The divorce aftermath can be a confusing and stressful time. Children being involved often make this time even more taxing. If you don’t have full custody of your child after the divorce, you may be wondering how child support will work out. Moreover, how much child support will you have to pay and will you have to pay more for multiple children? Let’s take a closer look at the family laws regarding child support in Florida.
How Child Support is Determined
The first thing usually determining how much child support will be paid is whether one parent has full custody. Typically, if one parent has sole custody, the other parent will have to pay child support. However, in situations where both parents have joint custody, child support is less common. Each case is judged separately, and there is no one rule for all divorces.
Once it’s determined child support does have to be paid, the case is then looked at closer to determine how much child support will be paid. Things like financial needs of the child, income of the full-time parent, child’s standard of living, usually come into play at this stage. A judge will look at the situation and see what the income needs are before determining how much child support will be paid. In this stage, the judge will usually factor in how many children are involved.
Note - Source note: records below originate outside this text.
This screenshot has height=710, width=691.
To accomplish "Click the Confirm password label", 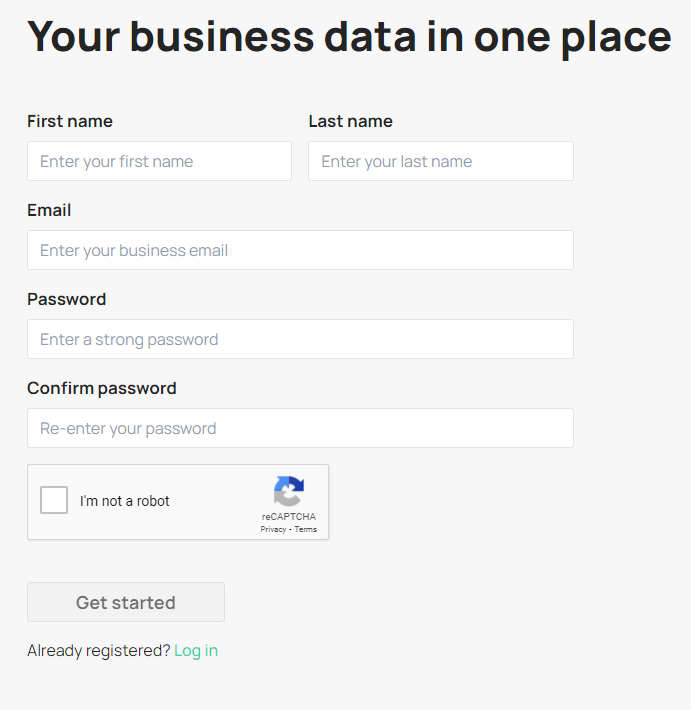I will 102,388.
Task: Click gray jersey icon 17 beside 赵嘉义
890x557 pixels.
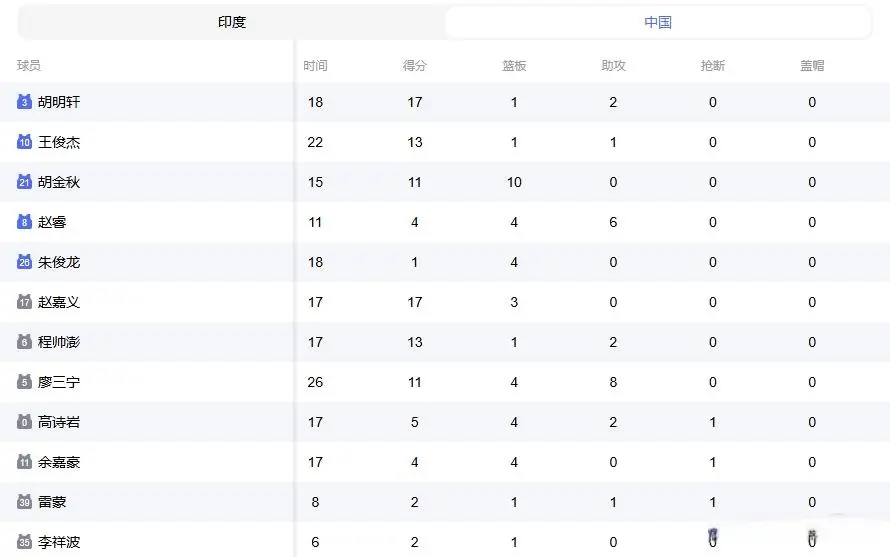Action: coord(25,302)
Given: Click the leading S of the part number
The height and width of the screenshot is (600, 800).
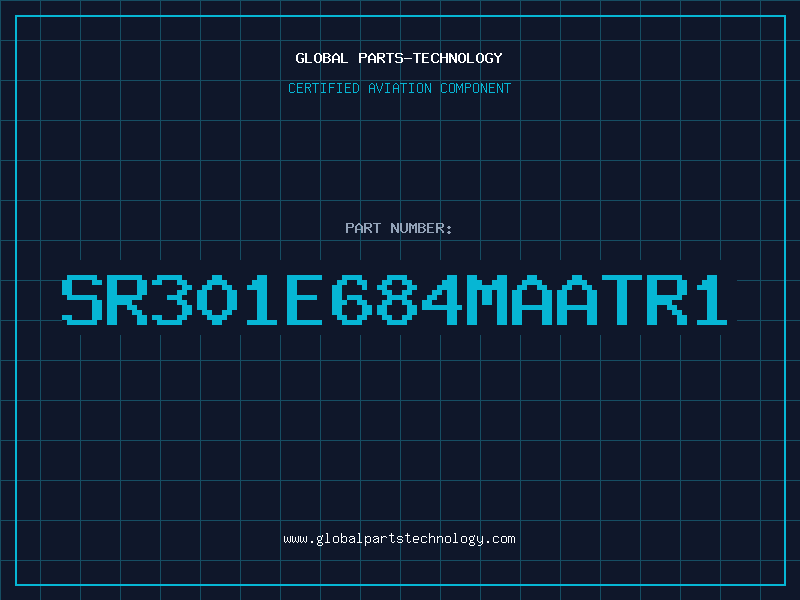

If a parent is paying support for multiple children, they can expect an increased payment than if there was only one child to cover. This logic is simple: the cost of providing for three children is higher than providing for one.
Each Case is Different
Like stated above, each case is different. As income levels, standards of living, and custody situations vary, so do child support rulings. Although there are certain standards in Florida’s family laws, there’s not a one-size-fits-all solution for divorce cases. Always consult with your lawyer regarding your divorce and family law needs.